#### Fragmento del documento:
################
Los principales valores de referencia mostraron importantes movimientos:

  • El petróleo Brent superó los u$s100 por barril.
  • El WTI rondó los u$s92 por barril.

La evolución de los precios del crudo incrementó las preocupaciones sobre el escenario internacional y contribuyó a elevar el riesgo global. En paralelo, los malos datos registrados en Wall Street profundizaron la presión sobre los mercados y repercutieron en el comportamiento de los activos locales.

La jornada comenzó así marcada por un contexto externo más complejo, al que se sumaron las dificultades que atraviesa la economía doméstica. La reacción del mercado argentino se reflejó tanto en las acciones como en los títulos de deuda soberana.

Las acciones argentinas volvieron a operar en baja

El índice S&P Merval cayó 0,8% hasta los 3.292.151,11 puntos básicos. Dentro del panel líder, las acciones que registraron las mayores bajas fueron Metrogas, Loma Negra e YPF.

Las principales variaciones negativas fueron:

  • Metrogas: -3,2%.
  • Loma Negra: -2,5%.
  • YPF: -1,5%.

La presión también se observó en Wall Street, donde los papeles locales continuaron con una tendencia negativa. En ese mercado, las mayores caídas correspondieron a Loma Negra, Pampa Energía e YPF.

Los descensos fueron los siguientes:

  • Loma Negra: -2,9%.
  • Pampa Energía: -1,9%.
  • YPF: -1,6%.

El comportamiento de las acciones reflejó el impacto conjunto del deterioro del escenario internacional y las señales negativas que llegan desde la economía local. Tras las fuertes bajas de la jornada anterior, la nueva rueda no logró mostrar una recuperación sostenida para los activos argentinos.
################
#### Ejercicio A:
Nombra, sin repetir ninguna, cada empresa cuyas acciones registran una caída en el fragmento del documento.
#### Ejercicio B:
Según el fragmento del documento, ¿cuánto cayó el índice S&P Merval y hasta qué nivel llegó?

#### Registros de datos:
################
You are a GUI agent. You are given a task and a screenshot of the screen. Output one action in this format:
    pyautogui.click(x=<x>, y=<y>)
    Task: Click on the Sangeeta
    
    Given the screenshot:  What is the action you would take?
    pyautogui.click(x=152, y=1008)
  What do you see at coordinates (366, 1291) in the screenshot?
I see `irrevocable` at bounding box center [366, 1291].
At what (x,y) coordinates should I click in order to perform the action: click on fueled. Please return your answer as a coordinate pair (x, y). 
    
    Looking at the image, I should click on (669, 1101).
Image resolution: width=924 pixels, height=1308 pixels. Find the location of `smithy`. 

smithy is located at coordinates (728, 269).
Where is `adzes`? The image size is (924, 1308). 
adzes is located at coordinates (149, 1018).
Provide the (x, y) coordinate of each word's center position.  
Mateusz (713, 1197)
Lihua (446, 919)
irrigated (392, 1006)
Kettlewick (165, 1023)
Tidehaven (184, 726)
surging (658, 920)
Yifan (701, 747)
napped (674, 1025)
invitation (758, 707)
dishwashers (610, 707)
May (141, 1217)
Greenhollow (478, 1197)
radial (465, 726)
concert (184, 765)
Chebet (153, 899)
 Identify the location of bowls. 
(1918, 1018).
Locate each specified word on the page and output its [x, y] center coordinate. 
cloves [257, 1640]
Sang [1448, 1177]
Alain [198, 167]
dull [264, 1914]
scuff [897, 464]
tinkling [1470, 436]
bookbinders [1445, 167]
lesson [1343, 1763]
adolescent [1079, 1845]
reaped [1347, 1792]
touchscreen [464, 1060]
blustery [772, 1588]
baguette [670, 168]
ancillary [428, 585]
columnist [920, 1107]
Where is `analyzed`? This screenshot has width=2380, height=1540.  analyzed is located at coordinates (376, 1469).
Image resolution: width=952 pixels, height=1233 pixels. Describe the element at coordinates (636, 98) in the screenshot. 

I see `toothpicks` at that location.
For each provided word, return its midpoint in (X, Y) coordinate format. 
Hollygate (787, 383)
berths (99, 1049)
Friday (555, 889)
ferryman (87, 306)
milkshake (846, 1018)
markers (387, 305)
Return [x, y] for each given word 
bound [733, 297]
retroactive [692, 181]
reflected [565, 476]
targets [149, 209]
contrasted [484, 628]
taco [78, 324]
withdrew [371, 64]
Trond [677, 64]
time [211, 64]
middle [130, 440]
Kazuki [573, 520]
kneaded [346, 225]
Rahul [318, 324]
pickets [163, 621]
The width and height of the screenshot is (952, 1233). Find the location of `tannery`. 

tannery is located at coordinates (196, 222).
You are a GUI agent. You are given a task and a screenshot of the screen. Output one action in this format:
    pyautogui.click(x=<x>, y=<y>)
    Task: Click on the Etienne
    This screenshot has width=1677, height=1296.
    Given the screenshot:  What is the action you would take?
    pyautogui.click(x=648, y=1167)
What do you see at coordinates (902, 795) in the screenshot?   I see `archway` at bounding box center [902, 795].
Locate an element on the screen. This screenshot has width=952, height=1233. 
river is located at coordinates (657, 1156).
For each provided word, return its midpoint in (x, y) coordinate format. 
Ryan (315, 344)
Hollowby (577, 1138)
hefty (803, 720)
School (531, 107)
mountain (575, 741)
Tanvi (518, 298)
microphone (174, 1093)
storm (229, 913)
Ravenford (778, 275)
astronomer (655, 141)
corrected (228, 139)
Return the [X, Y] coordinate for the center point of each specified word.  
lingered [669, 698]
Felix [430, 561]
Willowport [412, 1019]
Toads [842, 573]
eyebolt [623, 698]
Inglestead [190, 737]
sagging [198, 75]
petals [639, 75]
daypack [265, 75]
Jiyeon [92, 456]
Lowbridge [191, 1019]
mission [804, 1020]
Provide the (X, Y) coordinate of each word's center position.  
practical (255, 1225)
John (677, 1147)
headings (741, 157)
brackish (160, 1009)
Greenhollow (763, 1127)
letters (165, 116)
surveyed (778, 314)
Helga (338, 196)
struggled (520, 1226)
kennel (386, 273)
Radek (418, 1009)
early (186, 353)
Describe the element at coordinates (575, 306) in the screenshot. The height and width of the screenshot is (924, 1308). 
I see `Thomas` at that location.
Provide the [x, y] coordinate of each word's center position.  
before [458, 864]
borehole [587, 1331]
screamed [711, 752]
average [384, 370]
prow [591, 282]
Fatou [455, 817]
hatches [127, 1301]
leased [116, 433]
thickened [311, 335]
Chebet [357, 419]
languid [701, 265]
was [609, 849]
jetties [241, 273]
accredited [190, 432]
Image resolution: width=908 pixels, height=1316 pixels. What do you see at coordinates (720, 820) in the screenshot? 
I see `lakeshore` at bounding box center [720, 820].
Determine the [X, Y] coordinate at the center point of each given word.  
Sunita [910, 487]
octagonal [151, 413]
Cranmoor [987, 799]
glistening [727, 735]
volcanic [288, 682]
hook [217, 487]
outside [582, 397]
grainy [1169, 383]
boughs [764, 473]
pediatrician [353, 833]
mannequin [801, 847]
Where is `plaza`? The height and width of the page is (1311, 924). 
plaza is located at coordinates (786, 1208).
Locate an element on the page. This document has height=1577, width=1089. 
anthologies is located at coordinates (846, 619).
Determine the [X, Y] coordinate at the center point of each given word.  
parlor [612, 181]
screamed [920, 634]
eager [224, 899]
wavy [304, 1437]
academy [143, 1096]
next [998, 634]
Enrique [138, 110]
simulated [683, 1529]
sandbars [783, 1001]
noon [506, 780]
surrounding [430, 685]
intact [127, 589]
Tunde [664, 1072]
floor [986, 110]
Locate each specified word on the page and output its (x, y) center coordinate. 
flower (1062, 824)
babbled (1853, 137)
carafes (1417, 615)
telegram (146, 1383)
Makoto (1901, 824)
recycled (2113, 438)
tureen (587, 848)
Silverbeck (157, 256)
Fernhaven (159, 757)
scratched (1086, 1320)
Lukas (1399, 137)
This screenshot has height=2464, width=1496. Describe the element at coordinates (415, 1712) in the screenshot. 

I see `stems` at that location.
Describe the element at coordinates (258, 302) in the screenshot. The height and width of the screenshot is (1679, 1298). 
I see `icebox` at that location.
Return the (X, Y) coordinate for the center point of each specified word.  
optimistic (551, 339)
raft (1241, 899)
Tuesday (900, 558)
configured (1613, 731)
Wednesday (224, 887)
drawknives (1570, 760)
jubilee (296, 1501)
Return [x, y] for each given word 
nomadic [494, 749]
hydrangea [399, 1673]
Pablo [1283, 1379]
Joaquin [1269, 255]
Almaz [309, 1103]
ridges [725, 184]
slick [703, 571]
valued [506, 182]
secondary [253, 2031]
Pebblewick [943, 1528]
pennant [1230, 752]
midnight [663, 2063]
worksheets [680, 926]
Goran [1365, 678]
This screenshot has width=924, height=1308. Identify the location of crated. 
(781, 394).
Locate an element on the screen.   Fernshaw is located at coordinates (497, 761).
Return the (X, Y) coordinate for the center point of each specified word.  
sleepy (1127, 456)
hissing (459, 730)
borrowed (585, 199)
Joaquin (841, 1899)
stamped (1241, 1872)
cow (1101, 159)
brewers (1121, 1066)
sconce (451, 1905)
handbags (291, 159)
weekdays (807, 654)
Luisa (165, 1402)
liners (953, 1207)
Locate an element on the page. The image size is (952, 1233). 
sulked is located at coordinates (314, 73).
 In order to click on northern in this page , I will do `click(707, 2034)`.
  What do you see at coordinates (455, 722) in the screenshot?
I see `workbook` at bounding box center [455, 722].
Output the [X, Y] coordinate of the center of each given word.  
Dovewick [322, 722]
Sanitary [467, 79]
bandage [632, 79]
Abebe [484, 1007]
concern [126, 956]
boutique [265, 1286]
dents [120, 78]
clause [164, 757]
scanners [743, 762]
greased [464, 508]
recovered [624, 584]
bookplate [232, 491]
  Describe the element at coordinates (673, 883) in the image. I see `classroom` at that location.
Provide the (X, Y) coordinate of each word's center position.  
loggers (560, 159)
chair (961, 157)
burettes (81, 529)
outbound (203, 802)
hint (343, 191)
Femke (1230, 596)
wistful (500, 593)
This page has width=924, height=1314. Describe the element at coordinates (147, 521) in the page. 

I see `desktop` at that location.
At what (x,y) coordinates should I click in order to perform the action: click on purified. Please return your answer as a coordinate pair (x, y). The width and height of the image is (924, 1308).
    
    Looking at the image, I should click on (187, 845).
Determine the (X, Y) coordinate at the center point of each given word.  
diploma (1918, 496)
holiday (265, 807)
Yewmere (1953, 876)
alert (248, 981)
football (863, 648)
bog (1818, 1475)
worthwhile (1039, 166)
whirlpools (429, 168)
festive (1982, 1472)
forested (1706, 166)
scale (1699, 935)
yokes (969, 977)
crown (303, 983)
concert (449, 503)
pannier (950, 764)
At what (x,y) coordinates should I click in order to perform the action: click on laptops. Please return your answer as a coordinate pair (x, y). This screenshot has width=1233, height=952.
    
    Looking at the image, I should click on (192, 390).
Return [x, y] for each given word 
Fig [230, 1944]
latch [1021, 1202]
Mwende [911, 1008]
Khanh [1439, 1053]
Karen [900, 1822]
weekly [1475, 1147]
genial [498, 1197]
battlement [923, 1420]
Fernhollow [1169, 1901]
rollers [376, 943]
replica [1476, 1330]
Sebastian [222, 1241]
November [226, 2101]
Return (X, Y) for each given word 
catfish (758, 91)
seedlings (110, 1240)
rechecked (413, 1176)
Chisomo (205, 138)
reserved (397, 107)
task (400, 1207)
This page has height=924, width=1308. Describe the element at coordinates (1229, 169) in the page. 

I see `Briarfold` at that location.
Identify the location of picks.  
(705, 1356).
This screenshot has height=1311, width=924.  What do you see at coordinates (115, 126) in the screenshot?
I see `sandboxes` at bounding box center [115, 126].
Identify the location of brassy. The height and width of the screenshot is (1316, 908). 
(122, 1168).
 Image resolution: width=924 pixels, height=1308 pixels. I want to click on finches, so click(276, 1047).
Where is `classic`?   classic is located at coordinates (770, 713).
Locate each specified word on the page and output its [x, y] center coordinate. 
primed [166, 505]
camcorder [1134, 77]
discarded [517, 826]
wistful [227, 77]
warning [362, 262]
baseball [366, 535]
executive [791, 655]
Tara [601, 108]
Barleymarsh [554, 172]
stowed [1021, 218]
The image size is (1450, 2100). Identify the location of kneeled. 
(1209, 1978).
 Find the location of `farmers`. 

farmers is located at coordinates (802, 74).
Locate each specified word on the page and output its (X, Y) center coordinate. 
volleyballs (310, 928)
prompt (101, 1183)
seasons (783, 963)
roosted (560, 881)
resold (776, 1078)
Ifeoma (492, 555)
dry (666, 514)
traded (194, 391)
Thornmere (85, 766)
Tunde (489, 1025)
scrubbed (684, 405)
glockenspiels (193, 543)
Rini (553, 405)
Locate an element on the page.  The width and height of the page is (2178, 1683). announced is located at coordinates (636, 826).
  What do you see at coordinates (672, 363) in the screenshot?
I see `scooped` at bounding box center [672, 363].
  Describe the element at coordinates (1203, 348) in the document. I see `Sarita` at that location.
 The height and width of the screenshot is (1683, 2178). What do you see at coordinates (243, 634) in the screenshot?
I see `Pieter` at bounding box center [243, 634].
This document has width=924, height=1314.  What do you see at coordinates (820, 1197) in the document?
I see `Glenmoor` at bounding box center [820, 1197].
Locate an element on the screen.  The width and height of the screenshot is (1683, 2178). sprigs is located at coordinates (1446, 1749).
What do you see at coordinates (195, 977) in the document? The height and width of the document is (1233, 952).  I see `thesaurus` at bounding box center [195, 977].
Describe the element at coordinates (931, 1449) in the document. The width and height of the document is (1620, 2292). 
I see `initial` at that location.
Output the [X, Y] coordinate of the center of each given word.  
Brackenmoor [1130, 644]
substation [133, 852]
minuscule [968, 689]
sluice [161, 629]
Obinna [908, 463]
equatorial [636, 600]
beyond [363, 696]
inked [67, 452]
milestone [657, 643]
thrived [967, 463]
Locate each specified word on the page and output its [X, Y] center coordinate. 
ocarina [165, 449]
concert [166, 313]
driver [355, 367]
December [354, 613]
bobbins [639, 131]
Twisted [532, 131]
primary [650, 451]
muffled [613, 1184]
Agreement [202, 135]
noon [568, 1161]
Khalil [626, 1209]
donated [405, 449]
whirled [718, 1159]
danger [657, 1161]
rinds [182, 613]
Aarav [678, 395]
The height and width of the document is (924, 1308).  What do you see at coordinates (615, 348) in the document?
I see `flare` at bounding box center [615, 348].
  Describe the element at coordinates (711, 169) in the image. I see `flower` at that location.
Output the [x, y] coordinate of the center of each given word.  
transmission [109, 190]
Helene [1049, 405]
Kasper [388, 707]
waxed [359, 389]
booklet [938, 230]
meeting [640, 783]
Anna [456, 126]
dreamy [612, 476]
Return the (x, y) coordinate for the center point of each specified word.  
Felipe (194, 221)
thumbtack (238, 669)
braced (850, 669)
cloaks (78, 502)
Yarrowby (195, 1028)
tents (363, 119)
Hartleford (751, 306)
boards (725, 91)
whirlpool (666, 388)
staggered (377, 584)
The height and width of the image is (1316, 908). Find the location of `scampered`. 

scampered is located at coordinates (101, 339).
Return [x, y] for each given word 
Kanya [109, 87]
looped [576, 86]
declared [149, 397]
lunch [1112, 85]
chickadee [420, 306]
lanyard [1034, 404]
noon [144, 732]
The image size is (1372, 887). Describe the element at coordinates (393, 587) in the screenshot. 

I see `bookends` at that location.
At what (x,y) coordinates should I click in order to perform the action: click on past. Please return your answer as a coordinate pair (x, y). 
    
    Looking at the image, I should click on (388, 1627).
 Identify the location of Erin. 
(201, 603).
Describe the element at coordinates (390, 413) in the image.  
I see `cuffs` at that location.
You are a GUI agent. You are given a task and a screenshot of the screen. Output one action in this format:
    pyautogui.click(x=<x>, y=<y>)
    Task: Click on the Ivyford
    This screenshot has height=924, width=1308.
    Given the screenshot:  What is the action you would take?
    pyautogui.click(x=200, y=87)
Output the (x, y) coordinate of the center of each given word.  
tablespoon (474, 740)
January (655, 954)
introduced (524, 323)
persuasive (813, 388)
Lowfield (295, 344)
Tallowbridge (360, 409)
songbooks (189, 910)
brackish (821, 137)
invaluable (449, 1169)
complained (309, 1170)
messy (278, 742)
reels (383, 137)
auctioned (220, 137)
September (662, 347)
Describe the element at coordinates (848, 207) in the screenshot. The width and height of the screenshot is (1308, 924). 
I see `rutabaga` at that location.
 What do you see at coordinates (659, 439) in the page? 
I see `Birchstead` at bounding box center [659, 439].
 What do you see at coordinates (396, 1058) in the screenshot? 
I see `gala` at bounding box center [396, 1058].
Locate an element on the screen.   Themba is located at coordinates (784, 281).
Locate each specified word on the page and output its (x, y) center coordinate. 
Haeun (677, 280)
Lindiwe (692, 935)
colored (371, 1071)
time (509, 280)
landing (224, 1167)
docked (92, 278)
################
#### Respuesta A:
Metrogas, Loma Negra, YPF y Pampa Energía.

#### Respuesta B:
Cayó 0,8% hasta los 3.292.151,11 puntos básicos.